The .expect("config should parse") call unwraps a Result. If parsing succeeds, it gives the parsed config back. If parsing fails, the test panics with the message "config should parse". In production code, we should be careful with expect() because it can stop the program instead of handling the error. In this test, the TOML string is fixed inside the test itself, so a parse failure means the test setup or parser behavior is wrong. Failing loudly is exactly what we want.

The assert_eq! macro compares two values and fails the test if they are not equal. Here it checks that config.project_name() returns Some("abcb"). This test is small, but it verifies the whole path from a TOML string to a typed Rust value and then to a helper method.

This is also the first place where #[cfg(test)] appears. The test module only exists when tests are being compiled. The normal binary does not carry it. That is one of the quiet strengths of Rust's test model: unit tests can sit next to the private functions they exercise without becoming part of the runtime program.

2.5 The Check Set

The chapter ends with a script:

File: abcb/scripts/check.sh

#!/usr/bin/env bash
set -euo pipefail

cargo test --workspace
cargo fmt --check
cargo clippy --workspace -- -D warnings

This is the check set for the rest of the series.

The set -euo pipefail line is shell-script housekeeping. It tells the script to stop on errors, stop when an unset variable is used, and treat pipeline failures as failures. After that, the script runs the Rust checks.

cargo test --workspace says the tests pass across all crates. cargo fmt --check says the code is formatted according to Rust's standard style. cargo clippy --workspace -- -D warnings says clippy warnings are treated as failures.

That last part matters more than it may seem. In a learning project, clippy's feedback is useful. It also prevents small questionable habits from accumulating until they become the project's local style.

The script is intentionally boring. That is the point.

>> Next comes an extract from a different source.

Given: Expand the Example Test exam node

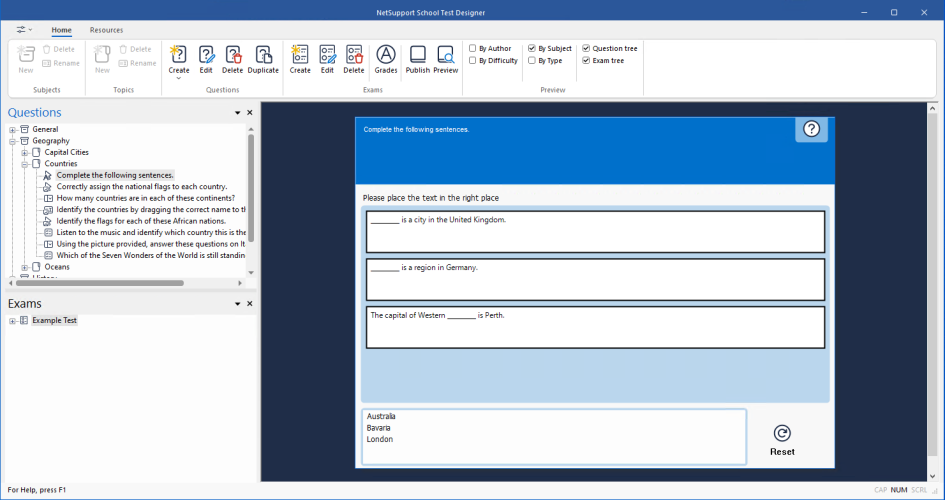Looking at the screenshot, I should pyautogui.click(x=12, y=321).
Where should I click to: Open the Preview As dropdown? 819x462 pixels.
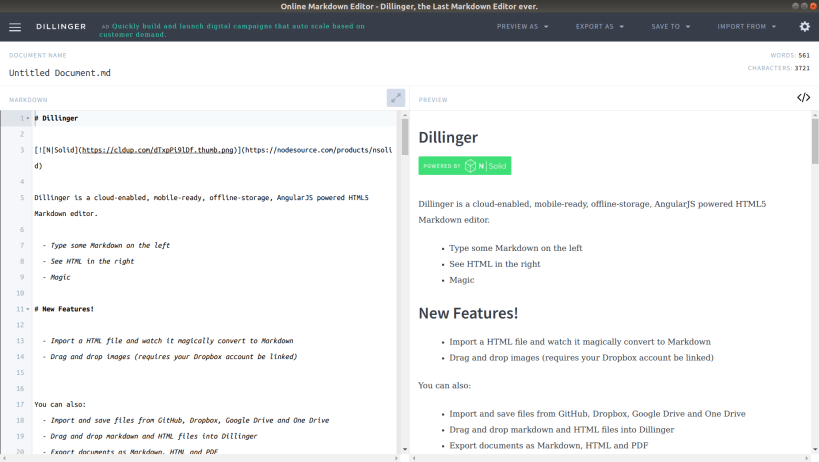522,27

Every later chapter can make the same promise: the sample code reaches a working checkpoint and passes the same check set.

2.6 What We Have So Far

At the end of this chapter, abcb is still not an agent. It is a project with a shape.

It has a Cargo workspace. It has one CLI crate. It has a user-facing command named abcb. It has a doctor command. It can parse a minimal local config file. It has unit tests. It has a check script. It has a place to grow.

For an agent framework, this may still look too small. But for the first checkpoint, it gives us the parts we need before the agent logic begins: a command surface, a project boundary, a config path, and a repeatable way to check the code.

The next chapter starts filling the project with the first real agent concept: a conversation. Before a model can answer, before a tool can run, and before a loop can continue, the framework needs to know what a message is, who said it, and which messages belong to a session.